Irritable Bowel Syndrome (IBS)
Research shows that people with IBS are more likely to have increased intestinal permeability, particularly with diarrhea-predominant IBS.
Multiple Sclerosis (MS)
Scientists have found a connection between multiple sclerosis, a disabling condition of the brain and central nervous system, and increased intestinal permeability.
Rheumatoid Arthritis (RA)
Rheumatoid arthritis has been strongly connected to a leaky gut, leading researchers to examine the gut microbiome’s involvement in the early stages of RA.
Healing leaky gut naturally: Give your gut a little more love
Nutritional strategies
There are several approaches that can be taken when considering how nutrition affects gut health. Here are a few recommendations on where to start in your efforts to stop leaky gut syndrome:
- Avoid foods with gluten: Zonulin levels increase with gluten intake, which negatively affects intestinal permeability. A gluten-free diet at the outset of a gut-healing protocol will be most beneficial.
- Limit your intake of sugar: Excessive sugar intake harms the gut barrier and feeds harmful bacteria. Eliminating things like candy, soft drinks, and sugary cereals from your diet is a great place to start.
- Take a probiotic supplement: Probiotic supplements are beneficial for treating gastrointestinal diseases due to their ability to supply the gut with good bacteria, and maintain healthy balance between beneficial and harmful bacteria.

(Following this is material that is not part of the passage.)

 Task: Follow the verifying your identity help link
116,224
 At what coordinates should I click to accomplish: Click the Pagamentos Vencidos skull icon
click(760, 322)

- Eat high-fibre foods: Soluble fibre, found in fruits, vegetables and legumes, feeds the beneficial bacteria found in the gut, while supporting a healthy microbiome.
- Repair your gut with colostrum: Colostrum, found in Innovite’s Gut Repair formula, is a milky fluid produced by mothers in the first few days after giving birth. It has been shown to heal leaky gut by restoring the intestinal lining to healthy permeability levels. It also contains high levels of immunoglobulins (antibodies) that support the gut’s microbiome.
- Collagen supplementation: Studies confirm collagen’s ability to fortify the intestinal lining, while healing the gastrointestinal tract. It also contains glutamine, which has powerful anti-inflammatory properties to support the gut.
Lifestyle factors
There are a few lifestyle factors that can contribute to leaky gut syndrome, and managing these are an important stepping stone on the road to recovery.
- Stress: Stress increases production of the stress hormone known as cortisol, which contributes to a leaky gut. Consider activities such as meditation, yoga and breathing practices to help lower stress levels.
- Poor sleep: Decreased or poor quality sleep can lead to higher intestinal permeability, likely due to its disruption of general immune function. Ideally, you should aim for 7-9 hours of restful sleep every night.
- Limit intake of NSAIDs: Studies show that NSAIDs cause damage to the intestinal lining. When possible, opt for alternatives such as physiotherapy and acupuncture to manage pain.